### Given information
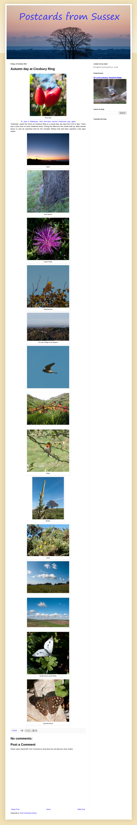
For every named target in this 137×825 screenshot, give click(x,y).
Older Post (81, 809)
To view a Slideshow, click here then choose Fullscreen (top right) (48, 121)
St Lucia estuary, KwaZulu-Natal (108, 78)
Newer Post (15, 809)
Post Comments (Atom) (28, 813)
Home (48, 809)
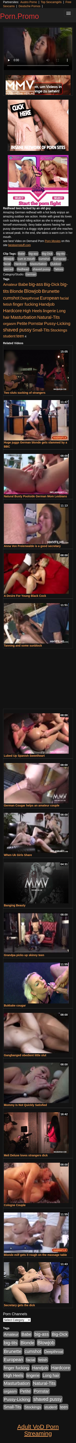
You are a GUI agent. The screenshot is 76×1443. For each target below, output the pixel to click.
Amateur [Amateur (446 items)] (10, 284)
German (31, 274)
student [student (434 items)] (9, 336)
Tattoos (58, 269)
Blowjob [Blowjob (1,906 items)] (32, 291)
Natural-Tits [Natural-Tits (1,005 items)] (48, 317)
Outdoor (56, 264)
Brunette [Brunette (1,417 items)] (51, 291)
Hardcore (20, 264)
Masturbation (38, 264)
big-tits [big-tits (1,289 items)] (10, 1342)
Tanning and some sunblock (23, 645)
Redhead (23, 269)
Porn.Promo (19, 16)
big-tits (61, 253)
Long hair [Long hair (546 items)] (51, 1375)
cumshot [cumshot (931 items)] (11, 298)
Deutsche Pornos (29, 6)
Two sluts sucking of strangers (24, 392)
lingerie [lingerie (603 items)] (49, 311)
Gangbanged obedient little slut (25, 1055)
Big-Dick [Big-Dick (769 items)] (52, 284)
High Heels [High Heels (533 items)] (32, 311)
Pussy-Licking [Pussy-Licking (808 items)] (57, 323)
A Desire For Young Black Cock (25, 595)
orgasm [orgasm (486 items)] (9, 323)
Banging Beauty (15, 905)
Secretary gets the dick (19, 1305)
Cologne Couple (15, 1205)
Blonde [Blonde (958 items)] (16, 291)
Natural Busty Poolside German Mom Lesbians (35, 496)
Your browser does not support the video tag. (38, 49)
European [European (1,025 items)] (49, 298)
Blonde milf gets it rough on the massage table (35, 1254)
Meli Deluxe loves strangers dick (26, 1155)
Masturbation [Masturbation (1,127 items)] (23, 317)
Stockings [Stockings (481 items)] (58, 330)
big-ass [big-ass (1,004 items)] (36, 284)
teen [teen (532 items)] (20, 336)
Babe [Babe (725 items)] (23, 284)
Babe (21, 253)
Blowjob (9, 258)
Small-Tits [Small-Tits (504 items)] (41, 330)
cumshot (44, 258)
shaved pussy (41, 269)
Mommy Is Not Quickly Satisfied (25, 1105)
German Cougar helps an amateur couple (31, 805)
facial (7, 264)
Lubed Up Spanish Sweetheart (24, 755)
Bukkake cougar (15, 1005)
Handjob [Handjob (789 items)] (47, 304)
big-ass (33, 253)
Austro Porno (28, 2)
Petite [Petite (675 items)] (22, 323)
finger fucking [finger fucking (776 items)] (25, 304)
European (60, 258)
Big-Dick (47, 253)
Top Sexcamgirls (51, 2)
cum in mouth (26, 258)
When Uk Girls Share (18, 855)
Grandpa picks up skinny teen (24, 955)
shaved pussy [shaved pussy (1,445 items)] (17, 329)
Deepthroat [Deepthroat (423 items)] (29, 298)
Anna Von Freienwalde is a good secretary (32, 546)
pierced (8, 269)
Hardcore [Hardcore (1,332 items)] (12, 310)
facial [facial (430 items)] (64, 298)
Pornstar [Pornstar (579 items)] (35, 323)
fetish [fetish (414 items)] (7, 304)
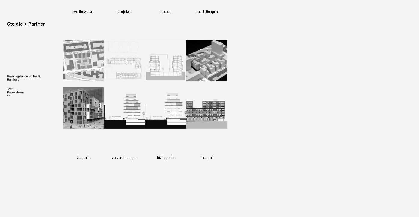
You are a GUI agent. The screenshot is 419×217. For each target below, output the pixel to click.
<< (9, 95)
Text (9, 89)
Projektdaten (15, 92)
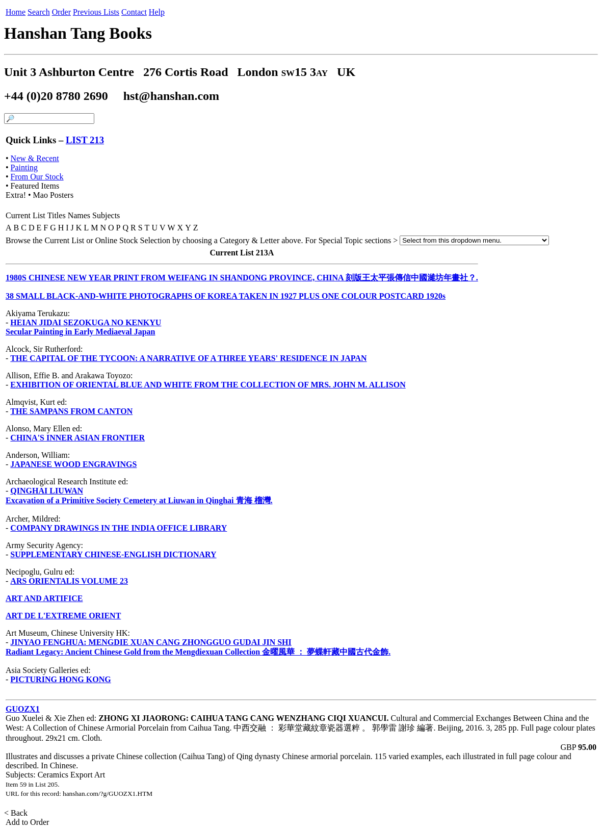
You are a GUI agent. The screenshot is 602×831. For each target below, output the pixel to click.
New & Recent (35, 158)
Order (61, 12)
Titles (56, 215)
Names (79, 215)
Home (15, 12)
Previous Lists (96, 12)
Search (39, 12)
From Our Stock (37, 176)
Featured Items (35, 185)
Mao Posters (53, 195)
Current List (25, 215)
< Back (17, 813)
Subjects (106, 215)
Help (157, 12)
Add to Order (27, 822)
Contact (134, 12)
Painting (24, 167)
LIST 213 (85, 140)
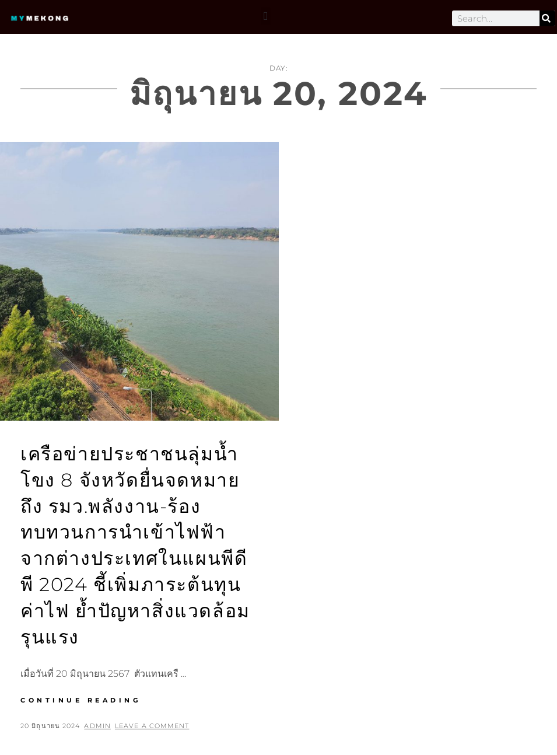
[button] (266, 16)
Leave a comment (152, 726)
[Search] (547, 18)
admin (97, 726)
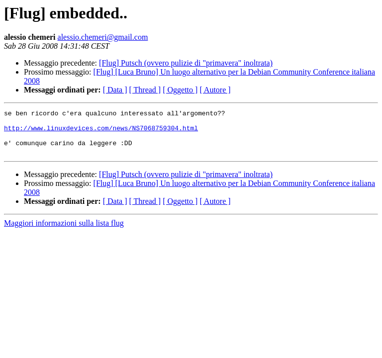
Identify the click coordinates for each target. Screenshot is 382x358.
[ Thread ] (145, 90)
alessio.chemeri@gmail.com (103, 37)
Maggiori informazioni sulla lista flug (64, 232)
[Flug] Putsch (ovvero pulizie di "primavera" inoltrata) (186, 63)
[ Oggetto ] (180, 90)
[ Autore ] (214, 90)
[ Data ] (115, 90)
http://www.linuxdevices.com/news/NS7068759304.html (101, 132)
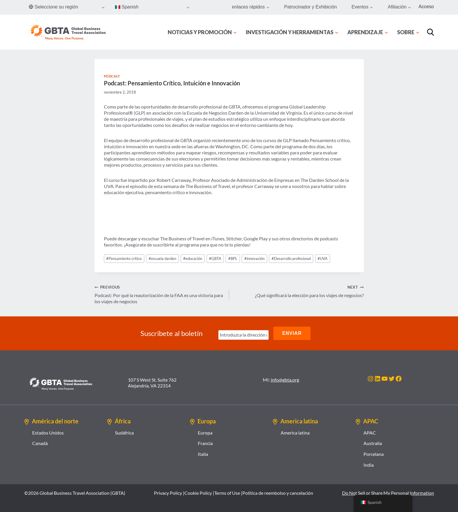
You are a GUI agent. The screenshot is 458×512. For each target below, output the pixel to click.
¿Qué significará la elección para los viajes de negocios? (299, 291)
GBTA (215, 258)
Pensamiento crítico (124, 258)
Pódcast (112, 76)
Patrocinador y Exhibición (310, 6)
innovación (254, 258)
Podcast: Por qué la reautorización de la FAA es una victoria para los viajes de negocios (159, 294)
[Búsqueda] (430, 32)
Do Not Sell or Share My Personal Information (388, 493)
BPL (232, 258)
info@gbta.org (285, 379)
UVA (322, 258)
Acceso (426, 6)
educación (192, 258)
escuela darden (162, 258)
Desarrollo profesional (291, 258)
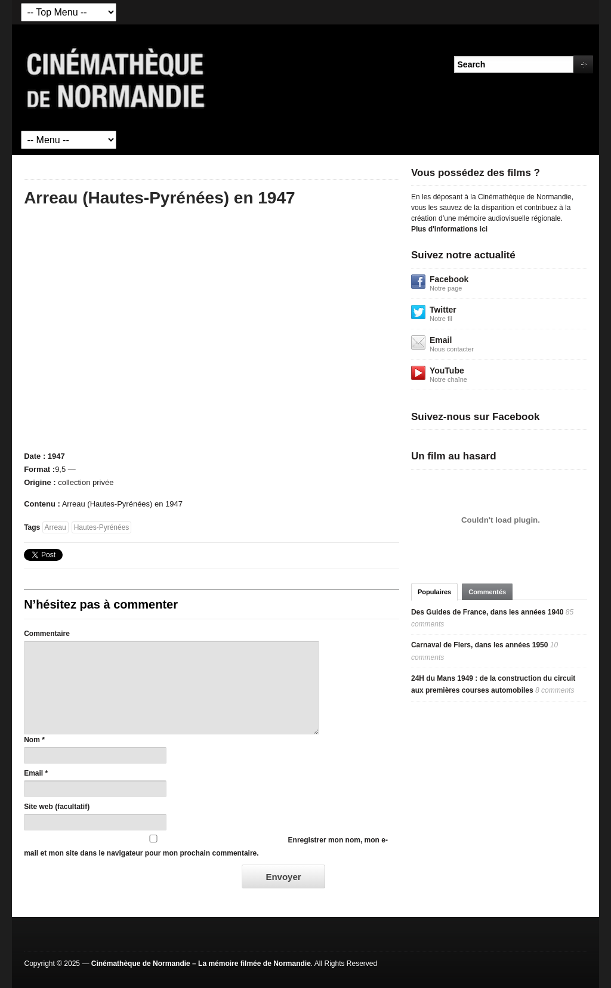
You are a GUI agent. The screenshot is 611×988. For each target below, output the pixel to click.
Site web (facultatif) (57, 806)
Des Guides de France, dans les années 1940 (487, 612)
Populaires (434, 591)
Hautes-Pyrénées (101, 527)
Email (33, 773)
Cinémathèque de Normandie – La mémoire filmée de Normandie (201, 963)
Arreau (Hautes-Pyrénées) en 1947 (159, 198)
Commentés (487, 591)
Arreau (55, 527)
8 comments (554, 690)
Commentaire (47, 633)
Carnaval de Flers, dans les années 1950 (479, 645)
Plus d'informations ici (449, 229)
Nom (32, 740)
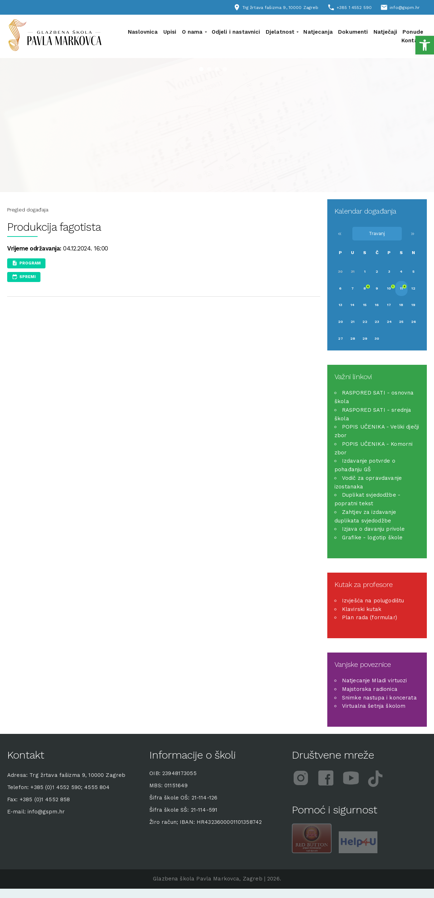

### Your goal
Please write out all of the material above word for word, leaving out the pictures.

### Solution to the problem
For every named target in this 137×825 screenshot, give click(x,y).
Older Post (81, 809)
To view a Slideshow, click here then choose Fullscreen (top right) (48, 121)
St Lucia estuary, KwaZulu-Natal (108, 78)
Newer Post (15, 809)
Post Comments (Atom) (28, 813)
Home (48, 809)
You are a GUI agent. The screenshot is 76×1443. For each target below, output the pixel to click.
Amateur [Amateur (446 items)] (10, 284)
German (31, 274)
student [student (434 items)] (9, 336)
Tattoos (58, 269)
Blowjob [Blowjob (1,906 items)] (32, 291)
Natural-Tits [Natural-Tits (1,005 items)] (48, 317)
Outdoor (56, 264)
Brunette [Brunette (1,417 items)] (51, 291)
Hardcore (20, 264)
Masturbation (38, 264)
big-tits [big-tits (1,289 items)] (10, 1342)
Tanning and some sunblock (23, 645)
Redhead (23, 269)
Porn.Promo (19, 16)
big-tits (61, 253)
Long hair [Long hair (546 items)] (51, 1375)
cumshot [cumshot (931 items)] (11, 298)
Deutsche Pornos (29, 6)
Two sluts sucking of strangers (24, 392)
lingerie [lingerie (603 items)] (49, 311)
Gangbanged obedient little slut (25, 1055)
Big-Dick [Big-Dick (769 items)] (52, 284)
High Heels [High Heels (533 items)] (32, 311)
Pussy-Licking [Pussy-Licking (808 items)] (57, 323)
A Desire For Young Black Cock (25, 595)
orgasm [orgasm (486 items)] (9, 323)
Banging Beauty (15, 905)
Secretary gets the dick (19, 1305)
Cologne Couple (15, 1205)
Blonde [Blonde (958 items)] (16, 291)
Natural Busty Poolside German Mom Lesbians (35, 496)
Your browser does not support the video tag. (38, 49)
European [European (1,025 items)] (49, 298)
Blonde milf gets it rough on the massage table (35, 1254)
Meli Deluxe loves strangers dick (26, 1155)
Masturbation [Masturbation (1,127 items)] (23, 317)
Stockings [Stockings (481 items)] (58, 330)
big-ass [big-ass (1,004 items)] (36, 284)
teen [teen (532 items)] (20, 336)
Babe [Babe (725 items)] (23, 284)
Babe (21, 253)
Blowjob (9, 258)
Small-Tits [Small-Tits (504 items)] (41, 330)
cumshot (44, 258)
shaved pussy (41, 269)
Mommy Is Not Quickly Satisfied (25, 1105)
German Cougar helps an amateur couple (31, 805)
facial (7, 264)
Lubed Up Spanish Sweetheart (24, 755)
Bukkake cougar (15, 1005)
Handjob [Handjob (789 items)] (47, 304)
big-ass (33, 253)
Austro Porno (28, 2)
Petite [Petite (675 items)] (22, 323)
finger fucking [finger fucking (776 items)] (25, 304)
European (60, 258)
Big-Dick (47, 253)
Top Sexcamgirls (51, 2)
cum in mouth (26, 258)
When Uk Girls Share (18, 855)
Grandpa picks up skinny teen (24, 955)
shaved pussy [shaved pussy (1,445 items)] (17, 329)
Deepthroat [Deepthroat (423 items)] (29, 298)
Anna Von Freienwalde is a good secretary (32, 546)
pierced (8, 269)
Hardcore [Hardcore (1,332 items)] (12, 310)
facial [facial (430 items)] (64, 298)
Pornstar [Pornstar (579 items)] (35, 323)
fetish [fetish (414 items)] (7, 304)
You are a GUI agent. The screenshot is 419×217. For each target below, output the pixel to click.
<< (9, 95)
Text (9, 89)
Projektdaten (15, 92)
You are a GUI agent. The screenshot is 602×831. For each target below, output the pixel to click.
New & Recent (35, 158)
Order (61, 12)
Titles (56, 215)
Names (79, 215)
Home (15, 12)
Previous Lists (96, 12)
Search (39, 12)
From Our Stock (37, 176)
Featured Items (35, 185)
Mao Posters (53, 195)
Current List (25, 215)
< Back (17, 813)
Subjects (106, 215)
Help (157, 12)
Add to Order (27, 822)
Contact (134, 12)
Painting (24, 167)
LIST 213 (85, 140)
[button] (266, 16)
Leave a comment (152, 726)
[Search] (547, 18)
admin (97, 726)
Identify the click coordinates for each target. Screenshot is 382x358.
[ Thread ] (145, 90)
alessio.chemeri@gmail.com (103, 37)
Maggiori informazioni sulla lista flug (64, 232)
[Flug] Putsch (ovvero pulizie di "primavera" inoltrata) (186, 63)
[ Oggetto ] (180, 90)
[ Autore ] (214, 90)
[ Data ] (115, 90)
http://www.linuxdevices.com/news/NS7068759304.html (101, 132)
You are a GUI agent. The screenshot is 458×512. For each target below, output the pixel to click.
¿Qué significará la elección para los viajes de negocios? (299, 291)
GBTA (215, 258)
Pensamiento crítico (124, 258)
Pódcast (112, 76)
Patrocinador y Exhibición (310, 6)
innovación (254, 258)
Podcast: Por qué la reautorización de la FAA es una victoria para los viajes de negocios (159, 294)
[Búsqueda] (430, 32)
Do Not Sell or Share My Personal Information (388, 493)
BPL (232, 258)
info@gbta.org (285, 379)
UVA (322, 258)
Acceso (426, 6)
educación (192, 258)
escuela darden (162, 258)
Desarrollo profesional (291, 258)
You are a GUI agent. The screenshot is 611×988. For each target below, output the pixel to click.
Site web (facultatif) (57, 806)
Des Guides de France, dans les années 1940 (487, 612)
Populaires (434, 591)
Hautes-Pyrénées (101, 527)
Email (33, 773)
Cinémathèque de Normandie – La mémoire filmée de Normandie (201, 963)
Arreau (Hautes-Pyrénées) en 1947 (159, 198)
Commentés (487, 591)
Arreau (55, 527)
8 comments (554, 690)
Commentaire (47, 633)
Carnaval de Flers, dans les années 1950 (479, 645)
Plus d'informations ici (449, 229)
Nom (32, 740)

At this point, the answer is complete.